The Seasonal Crafter - Laying Out the Plan

OK, so here's my plan. Three months at a time, I'm just going to focus on one aspect of my craftiness. This will allow me to work on my skills, really challenge myself and let everything else fade to crafty background noise for a little while, without having to completely give up on anything. Maybe I'll find along the way that I'm not as fond of some things and that I'm fine with just doing the occasional project. Maybe I'll find that once I can settle down and open myself up to just one thing, that my projects will start speaking to me again, and I'll find the thing I was meant to do. Maybe this is all a huge mistake and I should just take up carpentry.

Back to the plan. First the rules. (Gotta have rules, right?)

1. For starters, while I get this going I know I have projects in various veins that are on a time constraint and need to be finished regardless of the season I am in.

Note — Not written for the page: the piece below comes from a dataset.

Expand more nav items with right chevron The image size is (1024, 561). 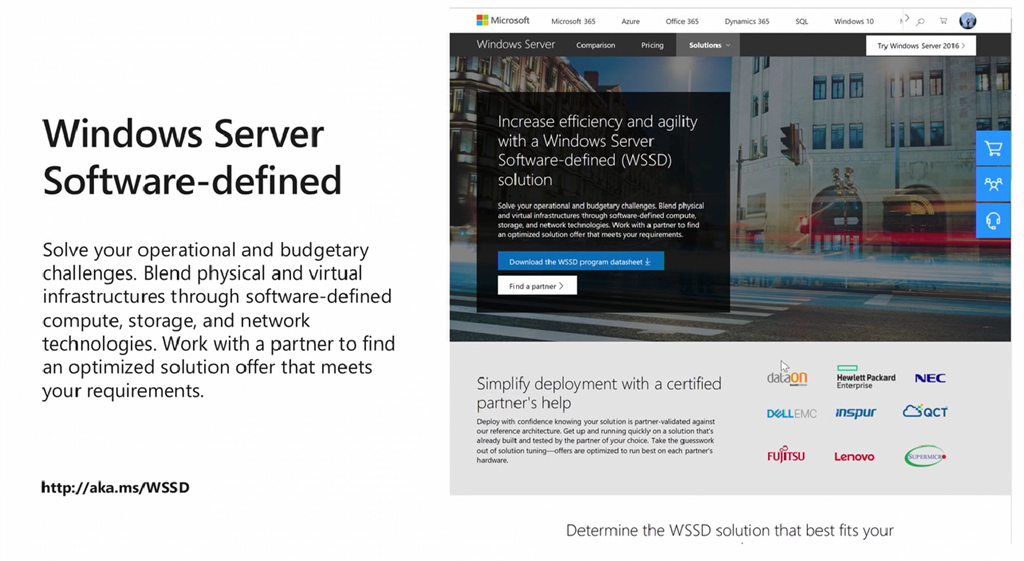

These will still get done. (Most of them are swaps, because Swap-Bot ate my brain and I can't have it back just yet.)
2. To help with my focus, anything I'm not currently working on gets relegated to the basement. Yes, I know this also means that once every three months, I'll be this crazy unpacking monster while I change gears. This will turn out to be a good thing. Trust me. And it will get the random piles out from under my kitchen table and behind the couch.
3. I'm not going to be uber-strict with this. Just because it's yarn season doesn't mean I can't take a weekend off here and there to make a card for a birthday I forgot about or maybe knit a washcloth during paper season. Just - not so much.

My seasons of crafting:

* Spring (February - April): Fabric. This is perfect because it lets me get started on all the fun summer dresses I'd like to make for the girls.
* Summer (May - July): Paper. Cards, altered books, envelope madness, drawing and painting, all here.
* Fall (August - October): Yarn. Here is where the knitting and crochet go and also where I will start this mad experiment.
* Winter (November - January): Finishing. Here's where it gets kind of weird. This season, with the end of the year approaching and a new year welcoming all sorts of crafty mayhem, I'm going to devote to finishing projects. I'll pick one from each craft (yarn, paper and fabric) and work on finishing it. This would also be a good time for a mass destashing and cleaning out my supplies.

Well, that's it. My plan is laid out and I have a lot of cleaning up to do. Plus, I get to start in Yarn season.